Le béton est l’un des matériaux les plus employés au monde, et pourtant sa véritable vulnérabilité reste enfermée dans une échelle difficile à observer : celle de ses pores nanométriques.
Une étude de l’Université Rice, à Houston, publiée le 29 septembre dans la revue Journal of Physical Chemistry permet, pour la première fois, d’observer avec précision comment l’eau et les ions se déplacent à l’intérieur de ces cavités minuscules. Un éclairage qui pourrait transformer la conception des bétons destinés aux environnements les plus exigeants.
À la base, le fonctionnement du matériau repose sur une chimie bien connue : l’hydratation du ciment — produit à partir de calcaire et d’argile cuits à très haute température — forme un gel solide appelé calcium silicate hydrate (CSH). C’est cette colle minérale qui lie les grains entre eux et qui renferme les pores responsables du passage de l’eau et des ions chlorure. Les ingénieurs savaient que ces particules circulaient dans la microstructure du béton, mais ignoraient encore précisément comment elles se déplaçaient dans les nanopores du CSH.
Grâce à une modélisation atomique, l’équipe de recherche a pu suivre virtuellement le trajet de l’eau et des ions comme si une caméra microscopique évoluait au cœur du matériau.
Les simulations montrent que les parois des pores ralentissent fortement les molécules en raison de leur surface “collante”, tandis que le centre du pore accélère leur progression. Cette dynamique interne, mise en évidence avec une précision inédite, permet de comprendre pourquoi certaines structures se dégradent plus rapidement lorsqu’elles sont exposées à des environnements riches en sels.
L’enjeu est crucial : la vitesse à laquelle les ions chlorure atteignent l’acier d’armature détermine le début de la réaction électrochimique qui corrode le métal et affaiblit l’ouvrage. En identifiant les types de pores qui favorisent ou limitent ce transport, il devient possible d’imaginer des formulations de béton mieux adaptées à leur milieu d’utilisation. Un ouvrage côtier, soumis à des infiltrations salines répétées, ne devrait pas être conçu comme une infrastructure continentale ou soumise à des cycles gel-dégel.

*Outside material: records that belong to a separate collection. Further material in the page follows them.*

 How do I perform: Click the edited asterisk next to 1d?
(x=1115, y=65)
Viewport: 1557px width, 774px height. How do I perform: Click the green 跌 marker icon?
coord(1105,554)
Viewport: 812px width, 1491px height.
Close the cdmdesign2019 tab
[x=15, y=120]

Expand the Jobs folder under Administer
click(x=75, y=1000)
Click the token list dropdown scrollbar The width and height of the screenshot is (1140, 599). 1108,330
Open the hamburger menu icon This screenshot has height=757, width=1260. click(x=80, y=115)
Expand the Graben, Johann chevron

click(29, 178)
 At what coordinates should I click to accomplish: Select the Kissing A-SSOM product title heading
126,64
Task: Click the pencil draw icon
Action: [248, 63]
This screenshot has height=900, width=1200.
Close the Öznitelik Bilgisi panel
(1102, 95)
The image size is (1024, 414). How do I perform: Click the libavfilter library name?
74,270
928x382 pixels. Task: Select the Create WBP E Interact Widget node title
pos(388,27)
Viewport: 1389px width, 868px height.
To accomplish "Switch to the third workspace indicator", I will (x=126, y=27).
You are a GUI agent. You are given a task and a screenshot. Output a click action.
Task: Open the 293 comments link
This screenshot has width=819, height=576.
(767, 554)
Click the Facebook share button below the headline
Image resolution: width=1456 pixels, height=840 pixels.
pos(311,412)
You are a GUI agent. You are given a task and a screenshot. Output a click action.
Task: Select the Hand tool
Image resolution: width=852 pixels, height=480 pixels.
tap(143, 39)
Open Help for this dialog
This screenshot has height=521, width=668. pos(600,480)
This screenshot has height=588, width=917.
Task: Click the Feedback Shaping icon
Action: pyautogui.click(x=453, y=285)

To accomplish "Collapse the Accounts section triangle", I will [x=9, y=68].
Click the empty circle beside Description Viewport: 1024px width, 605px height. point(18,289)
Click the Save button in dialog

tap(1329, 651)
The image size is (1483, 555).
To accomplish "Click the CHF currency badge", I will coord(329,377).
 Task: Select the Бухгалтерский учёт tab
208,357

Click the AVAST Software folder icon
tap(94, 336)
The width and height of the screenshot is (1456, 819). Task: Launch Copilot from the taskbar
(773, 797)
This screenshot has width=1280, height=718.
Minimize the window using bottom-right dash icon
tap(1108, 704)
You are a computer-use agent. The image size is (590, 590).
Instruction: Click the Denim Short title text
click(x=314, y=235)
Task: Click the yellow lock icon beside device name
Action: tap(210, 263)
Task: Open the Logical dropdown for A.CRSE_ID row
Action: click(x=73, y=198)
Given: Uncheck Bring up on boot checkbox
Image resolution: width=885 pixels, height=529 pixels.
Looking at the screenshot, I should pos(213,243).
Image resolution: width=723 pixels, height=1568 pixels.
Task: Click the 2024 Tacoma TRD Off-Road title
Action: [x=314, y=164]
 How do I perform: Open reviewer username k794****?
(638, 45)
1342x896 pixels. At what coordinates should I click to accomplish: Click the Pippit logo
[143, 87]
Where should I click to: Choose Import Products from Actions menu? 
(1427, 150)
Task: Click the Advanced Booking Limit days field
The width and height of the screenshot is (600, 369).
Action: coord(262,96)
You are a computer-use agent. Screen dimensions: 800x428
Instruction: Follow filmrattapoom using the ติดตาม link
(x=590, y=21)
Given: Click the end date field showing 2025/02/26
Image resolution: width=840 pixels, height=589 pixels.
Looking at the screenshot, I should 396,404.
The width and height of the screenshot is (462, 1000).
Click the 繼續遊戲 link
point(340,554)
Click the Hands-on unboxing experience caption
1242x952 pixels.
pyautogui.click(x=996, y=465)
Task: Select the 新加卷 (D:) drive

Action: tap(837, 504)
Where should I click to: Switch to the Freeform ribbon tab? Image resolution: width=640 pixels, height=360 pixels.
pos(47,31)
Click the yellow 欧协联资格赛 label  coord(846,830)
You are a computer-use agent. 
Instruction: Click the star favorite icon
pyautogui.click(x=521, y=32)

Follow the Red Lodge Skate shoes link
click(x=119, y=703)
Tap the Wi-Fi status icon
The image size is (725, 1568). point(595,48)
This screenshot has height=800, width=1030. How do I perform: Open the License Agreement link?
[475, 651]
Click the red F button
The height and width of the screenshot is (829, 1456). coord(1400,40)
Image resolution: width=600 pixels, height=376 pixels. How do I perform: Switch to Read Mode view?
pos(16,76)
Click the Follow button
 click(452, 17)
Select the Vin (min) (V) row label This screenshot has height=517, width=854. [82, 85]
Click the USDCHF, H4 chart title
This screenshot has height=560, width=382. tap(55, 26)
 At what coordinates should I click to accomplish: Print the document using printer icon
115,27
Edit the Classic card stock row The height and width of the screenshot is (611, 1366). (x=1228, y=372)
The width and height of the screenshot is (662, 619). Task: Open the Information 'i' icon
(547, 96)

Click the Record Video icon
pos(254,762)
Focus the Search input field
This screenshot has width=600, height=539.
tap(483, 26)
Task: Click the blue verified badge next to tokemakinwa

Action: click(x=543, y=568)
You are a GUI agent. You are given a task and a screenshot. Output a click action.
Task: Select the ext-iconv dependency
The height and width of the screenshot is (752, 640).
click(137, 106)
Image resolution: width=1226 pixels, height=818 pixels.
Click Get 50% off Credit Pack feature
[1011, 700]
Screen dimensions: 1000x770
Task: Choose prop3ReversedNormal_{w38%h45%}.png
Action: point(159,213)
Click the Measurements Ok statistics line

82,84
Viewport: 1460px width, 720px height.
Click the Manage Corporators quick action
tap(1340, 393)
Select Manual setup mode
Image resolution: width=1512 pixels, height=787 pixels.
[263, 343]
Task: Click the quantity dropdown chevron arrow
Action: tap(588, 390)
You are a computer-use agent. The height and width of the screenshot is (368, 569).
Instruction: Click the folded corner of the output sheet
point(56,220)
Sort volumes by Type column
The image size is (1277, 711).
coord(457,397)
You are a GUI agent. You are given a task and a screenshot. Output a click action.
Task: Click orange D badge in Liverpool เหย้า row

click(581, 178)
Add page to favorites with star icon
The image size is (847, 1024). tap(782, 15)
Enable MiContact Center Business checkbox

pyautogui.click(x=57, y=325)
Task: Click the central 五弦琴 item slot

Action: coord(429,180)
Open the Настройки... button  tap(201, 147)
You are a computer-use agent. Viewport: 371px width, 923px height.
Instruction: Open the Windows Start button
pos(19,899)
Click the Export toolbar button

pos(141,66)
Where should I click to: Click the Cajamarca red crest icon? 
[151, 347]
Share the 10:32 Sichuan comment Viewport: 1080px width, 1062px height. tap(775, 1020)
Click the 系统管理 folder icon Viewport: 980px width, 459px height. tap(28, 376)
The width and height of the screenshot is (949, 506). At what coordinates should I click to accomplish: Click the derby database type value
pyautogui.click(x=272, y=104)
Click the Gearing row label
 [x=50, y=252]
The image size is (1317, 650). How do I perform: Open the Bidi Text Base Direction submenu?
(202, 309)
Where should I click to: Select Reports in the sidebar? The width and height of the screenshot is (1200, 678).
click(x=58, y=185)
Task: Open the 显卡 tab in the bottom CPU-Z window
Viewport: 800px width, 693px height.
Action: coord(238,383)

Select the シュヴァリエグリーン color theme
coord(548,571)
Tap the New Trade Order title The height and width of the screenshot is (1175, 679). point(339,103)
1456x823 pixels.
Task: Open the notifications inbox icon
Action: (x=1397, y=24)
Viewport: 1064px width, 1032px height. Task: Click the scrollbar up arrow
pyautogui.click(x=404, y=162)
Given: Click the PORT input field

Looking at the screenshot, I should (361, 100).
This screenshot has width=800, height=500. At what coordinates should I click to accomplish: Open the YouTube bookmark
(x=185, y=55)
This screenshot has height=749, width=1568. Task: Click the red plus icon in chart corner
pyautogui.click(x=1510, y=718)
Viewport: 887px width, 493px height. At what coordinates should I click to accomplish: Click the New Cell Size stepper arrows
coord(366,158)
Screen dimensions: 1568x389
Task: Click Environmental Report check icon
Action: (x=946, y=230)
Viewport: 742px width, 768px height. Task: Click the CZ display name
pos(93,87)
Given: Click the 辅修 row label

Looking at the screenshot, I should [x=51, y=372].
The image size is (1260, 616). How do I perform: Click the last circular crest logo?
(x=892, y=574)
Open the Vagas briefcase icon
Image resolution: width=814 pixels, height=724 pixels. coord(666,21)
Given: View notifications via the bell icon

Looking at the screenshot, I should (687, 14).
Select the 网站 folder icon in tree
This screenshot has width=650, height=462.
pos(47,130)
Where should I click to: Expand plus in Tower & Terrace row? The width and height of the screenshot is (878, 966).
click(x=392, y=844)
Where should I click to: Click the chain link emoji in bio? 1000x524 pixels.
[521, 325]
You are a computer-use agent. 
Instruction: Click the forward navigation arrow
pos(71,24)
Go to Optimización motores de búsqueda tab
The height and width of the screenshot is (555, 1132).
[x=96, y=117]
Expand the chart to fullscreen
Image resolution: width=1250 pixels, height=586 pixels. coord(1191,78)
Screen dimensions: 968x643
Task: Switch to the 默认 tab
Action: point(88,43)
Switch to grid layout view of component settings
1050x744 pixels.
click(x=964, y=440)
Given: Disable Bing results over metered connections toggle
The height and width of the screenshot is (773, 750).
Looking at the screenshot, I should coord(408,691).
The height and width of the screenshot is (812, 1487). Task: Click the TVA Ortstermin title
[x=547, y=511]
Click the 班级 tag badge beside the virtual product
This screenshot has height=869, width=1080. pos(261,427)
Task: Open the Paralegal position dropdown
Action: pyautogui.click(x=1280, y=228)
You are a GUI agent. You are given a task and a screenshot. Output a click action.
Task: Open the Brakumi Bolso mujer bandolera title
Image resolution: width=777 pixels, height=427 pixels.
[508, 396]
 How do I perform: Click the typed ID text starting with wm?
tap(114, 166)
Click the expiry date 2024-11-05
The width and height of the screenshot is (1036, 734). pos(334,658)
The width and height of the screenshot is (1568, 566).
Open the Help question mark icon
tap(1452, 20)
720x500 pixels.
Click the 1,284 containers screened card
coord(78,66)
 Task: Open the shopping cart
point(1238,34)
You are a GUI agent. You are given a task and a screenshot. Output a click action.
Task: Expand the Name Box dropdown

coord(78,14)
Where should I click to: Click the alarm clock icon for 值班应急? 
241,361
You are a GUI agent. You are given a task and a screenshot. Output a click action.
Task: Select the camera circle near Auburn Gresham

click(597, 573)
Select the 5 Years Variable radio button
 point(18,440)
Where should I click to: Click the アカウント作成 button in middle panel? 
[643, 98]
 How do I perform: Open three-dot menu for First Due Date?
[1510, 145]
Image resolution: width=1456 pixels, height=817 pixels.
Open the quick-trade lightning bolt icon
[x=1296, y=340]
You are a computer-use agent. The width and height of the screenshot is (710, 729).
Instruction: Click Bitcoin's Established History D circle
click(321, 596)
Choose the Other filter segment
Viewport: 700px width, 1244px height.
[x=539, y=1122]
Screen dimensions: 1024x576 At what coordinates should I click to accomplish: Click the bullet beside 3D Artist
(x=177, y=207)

Cette avancée intervient alors que le secteur de la construction porte plus de 40 % des émissions mondiales de gaz à effet de serre. Chaque réparation lourde ou reconstruction implique de recuire du ciment, de refondre de l’acier et donc d’émettre à nouveau d’importantes quantités de CO₂.
Optimiser la microstructure du CSH pour réduire la mobilité des ions corrosifs pourrait ainsi contribuer à allonger la durée de vie des ouvrages tout en limitant leur empreinte environnementale.
La perspective ouverte par cette étude n’est pas de révolutionner la composition du béton, mais d’affiner sa conception à un niveau encore jamais exploré. Intégrer la micro-architecture des pores dès la phase de formulation permettrait de concevoir des matériaux plus résistants, plus durables, et mieux adaptés aux contraintes locales — qu’il s’agisse d’un climat humide, d’un milieu marin ou d’une forte amplitude thermique.
En offrant une vision atomique du comportement interne du béton, ces travaux apportent une pièce essentielle à la compréhension de sa dégradation. Et ils dessinent une trajectoire claire : celle d’un matériau dont la durabilité pourrait, à terme, se concevoir depuis l’intérieur.